Some bioses display a message like that if
- something interrupts the normal POST sequence during the boot - e.g. you pressed the key to get into the bios Setup too soon in the boot sequence - if you are prompted to go to the bios Setup or automatically go there, you merely save bios settings and reboot, then everything works fine again if there's nothing else wrong.
- you have some hardware problem, such as an iffy ram connection in it's slot(s), or a defective hard drive or optical drive - whther or not you are prompted to go to the bios Setup or automatically go there, you save bios settings and reboot.
If you still have problems after that, you investigate possible causes e.g.
- an iffy ram connection in it's slot(s) ?
A common thing that can happen with ram, even ram that worked fine previously, is the ram has, or has developed, a poor connection in it's slot(s).
This usually happens a long time after the ram was installed, but it can happen with new ram, or after moving the computer case from one place to another, and I've had even new modules that needed to have their contacts cleaned.
See response 2 in this - try cleaning the contacts on the ram modules, and making sure the modules are properly seated:
For a laptop, you must remove both its main battery and AC adapter before you do that.
- for a desktop computer, a data cable connection problem ?
It is common to un-intentionally damage IDE data cables, especially while removing them - the 80 wire ones are more likely to be damaged.

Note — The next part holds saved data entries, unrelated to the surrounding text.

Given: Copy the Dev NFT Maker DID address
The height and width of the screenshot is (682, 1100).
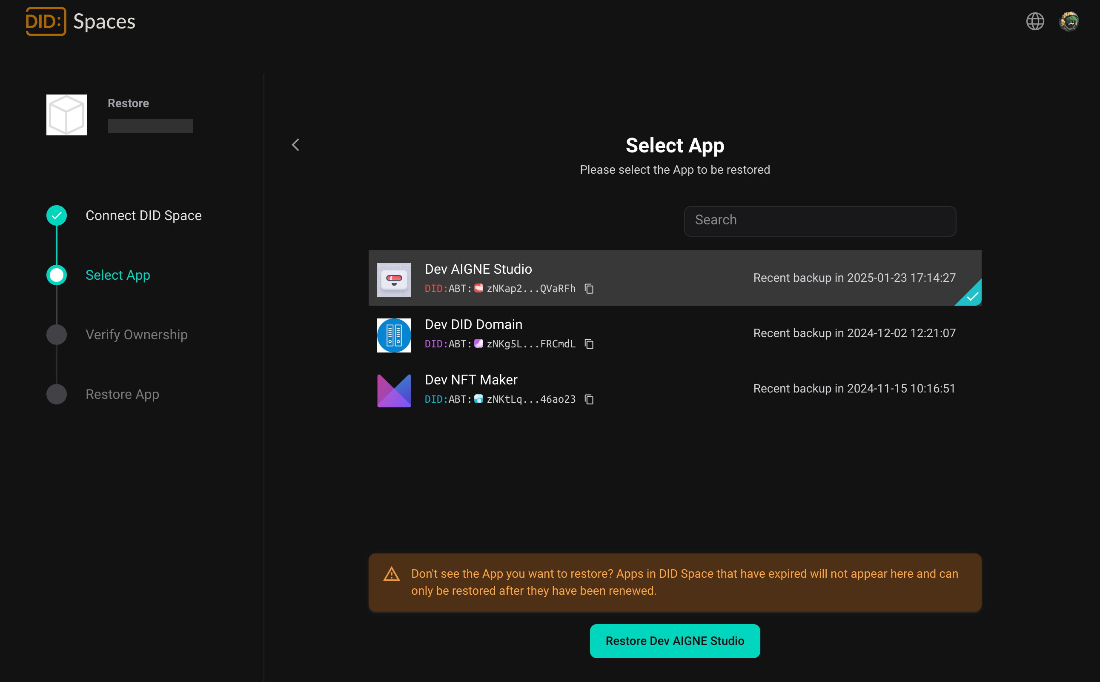Looking at the screenshot, I should pos(589,400).
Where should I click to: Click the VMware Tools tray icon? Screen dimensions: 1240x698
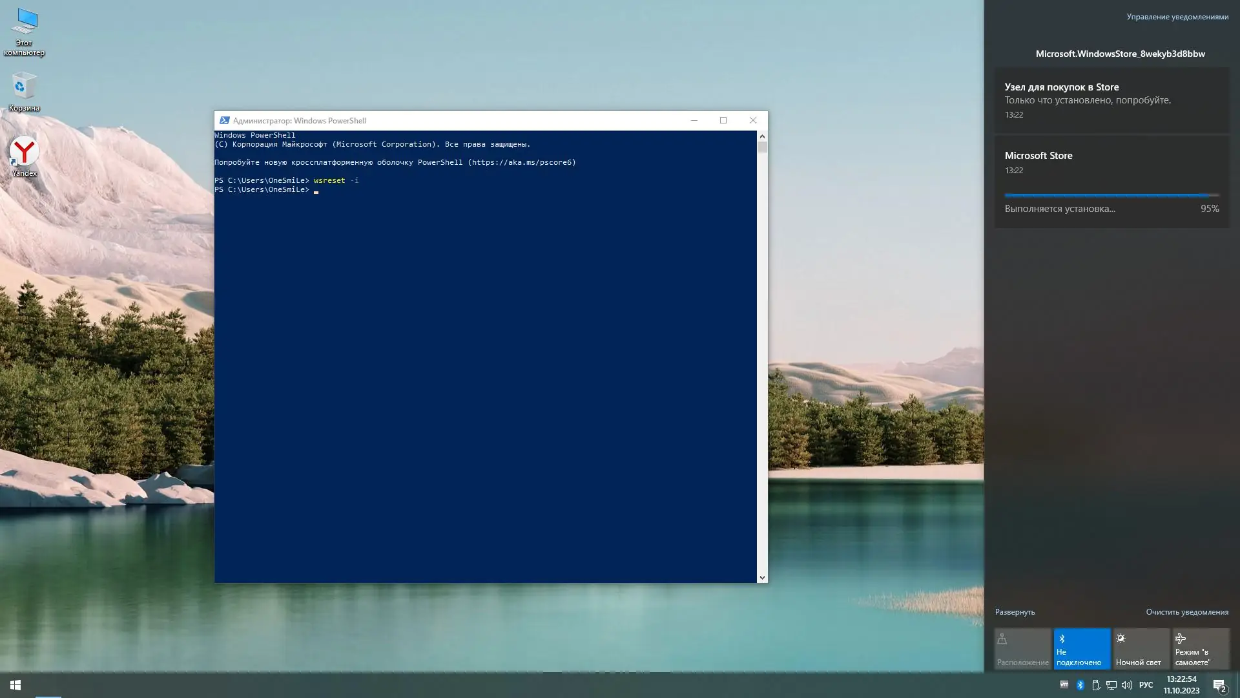pyautogui.click(x=1064, y=685)
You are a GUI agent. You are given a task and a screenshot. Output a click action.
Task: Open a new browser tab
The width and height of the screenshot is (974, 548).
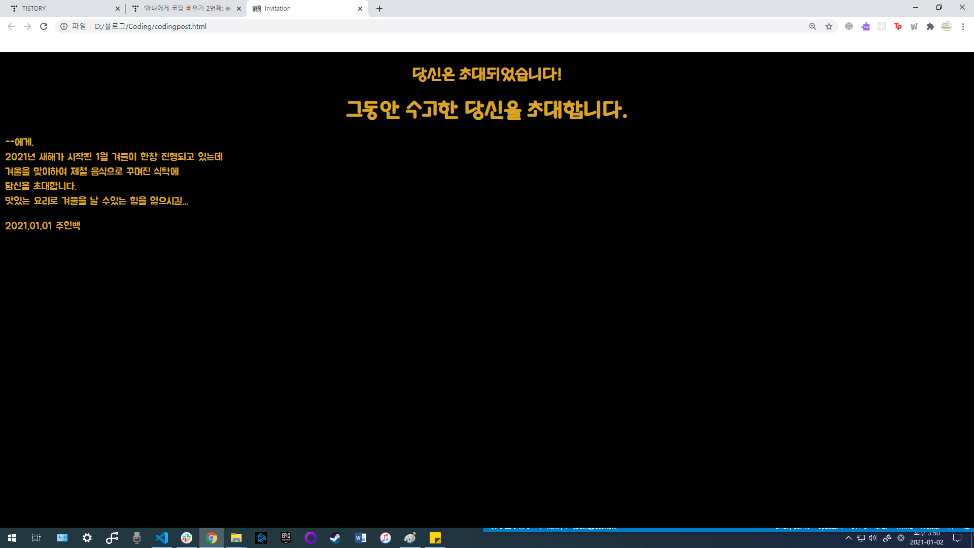[379, 9]
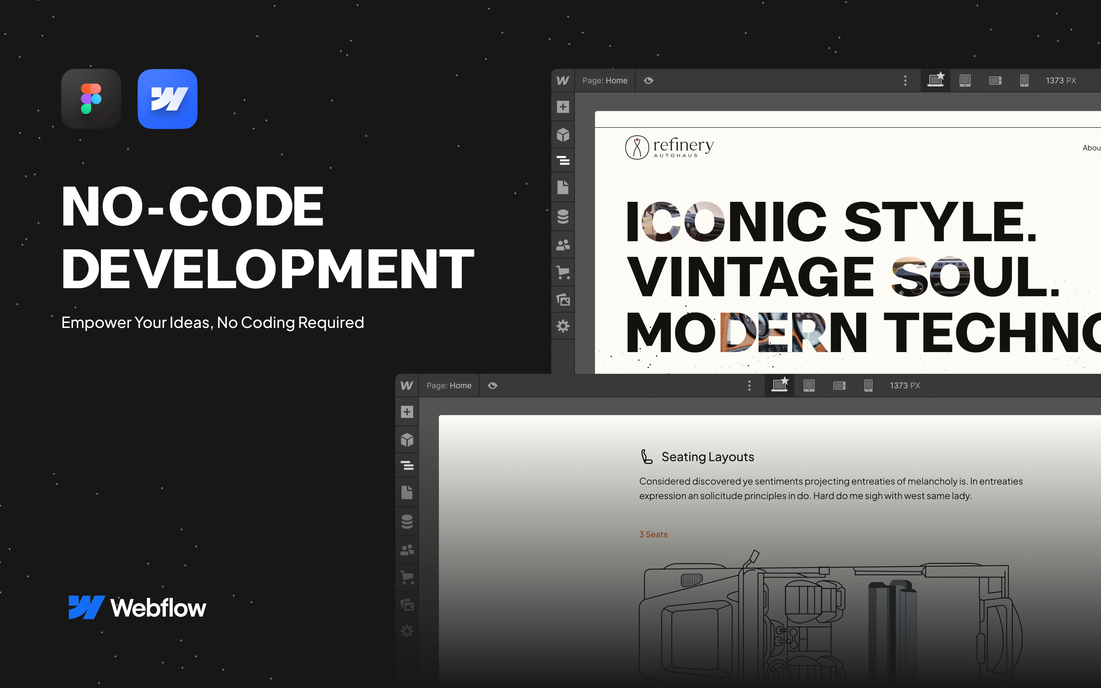1101x688 pixels.
Task: Click the Add Elements plus icon in the upper Webflow window
Action: coord(563,107)
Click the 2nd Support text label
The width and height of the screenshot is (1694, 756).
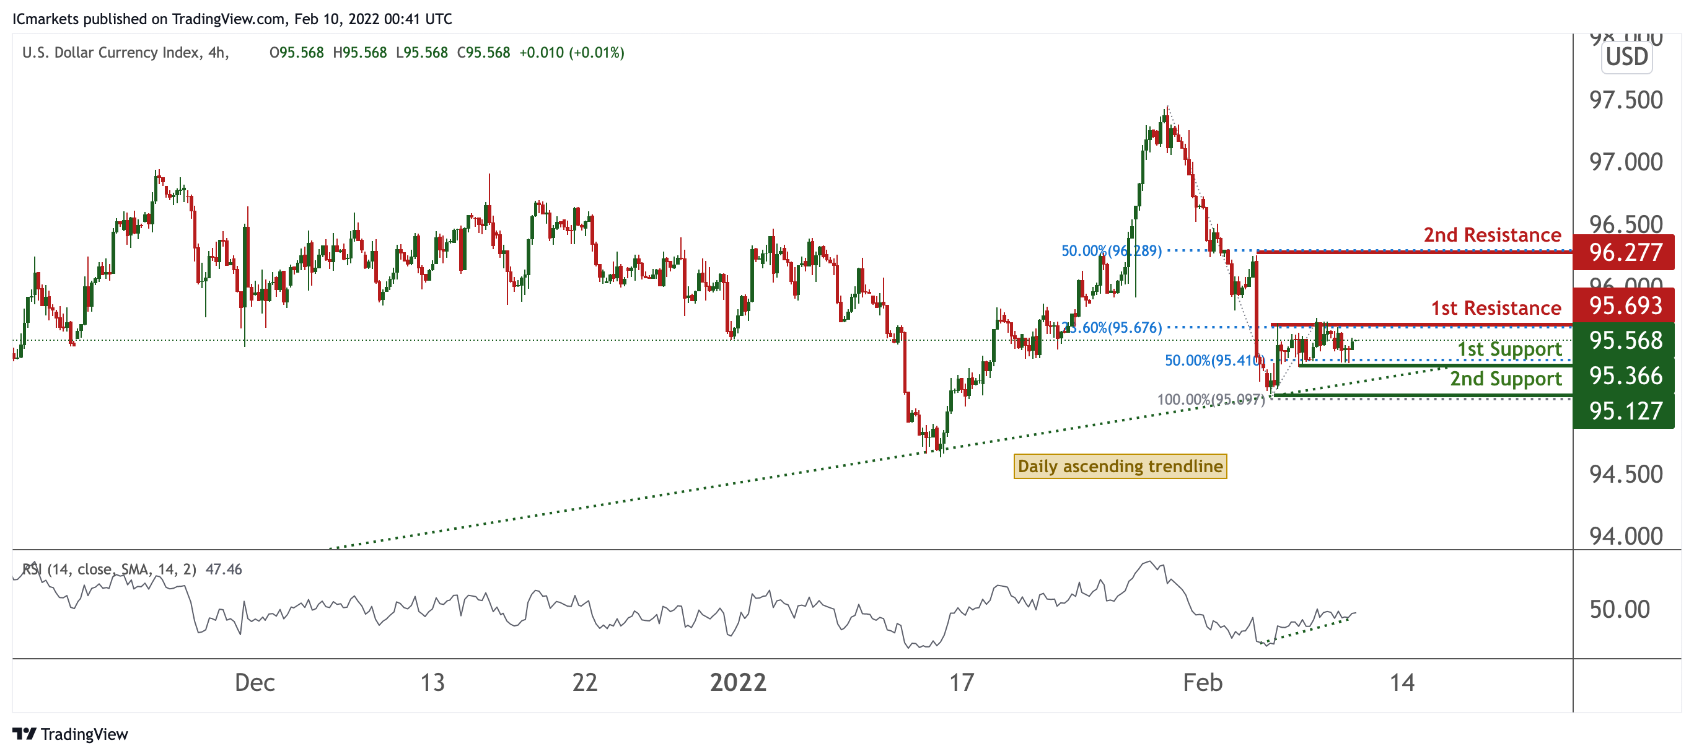point(1506,379)
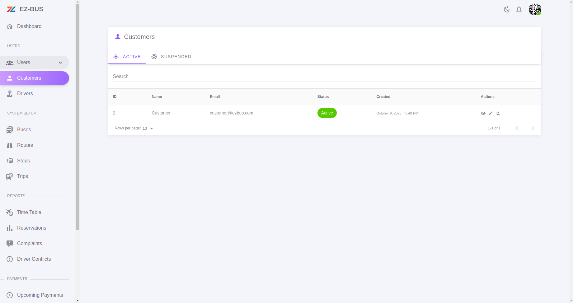Check Driver Conflicts
Image resolution: width=573 pixels, height=303 pixels.
[x=34, y=259]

What usually happens is the cable is ripped at either edge and the wires there are either damaged or severed, often right at a connector or under it's cable clamp there, where it's hard to see - if a wire is severed but it's ends are touching, the connection is intermittant, rather than being reliable.
Another common thing is for the data cable to be separated from the connector contacts a bit after you have removed a cable - there should be no gap between the data cable and the connector - if there is press the cable against the connector to eliminate the gap.
80 wire data cables are also easily damaged at either edge if the cable is sharply creased at a fold in the cable.
Try another data cable if in doubt.
Check your SATA data cables. The connector on each end should "latch" into the socket on the drive and on the mboard, or on the drive controller card - it should not move when you merely brush your hand against it near the socket - if it does, mere vibration can cause a poor connection of it - use another SATA data cable that does "latch", or tape the connector in place.
(There is a slight projection or bump on one side of the outside of the connector that "latches" it into the socket - it's easily broken off or damaged)
The same thing applies for the SATA power connection.
- for a desktop computer, a power supply problem?
Check your PS.
See response 4 in this:
If it is failing, you can usually replace it with any decent standard sized standard ATX PS with the same capacity or greater.
Standard (PS/2) power supply size - 86mm high, 150mm wide, 140mm deep, or 3 3/8" h x 5 7/8" w x 5 1/2" d , or very close to that, though the depth can be more or less for some PSs.
- your hard drive Windows is booting from is failing?
Check your hard drive with the manufacturer's diagnostics.
See the latter part of response 1 in this:
(thanks to Dan Penny for this link:)
Hard Drive Diagnostics Tools and Utilities
If you don't have a floppy drive, you can get a CD image diagnostic utility from most hard drive manufacturer's web sites, but obviously you would need to make a burned CD, preferably a CD-R for best compatibilty, on another computer if you need to.
If the hard drive itself tests okay, any data problems found can be fixed, one way or another.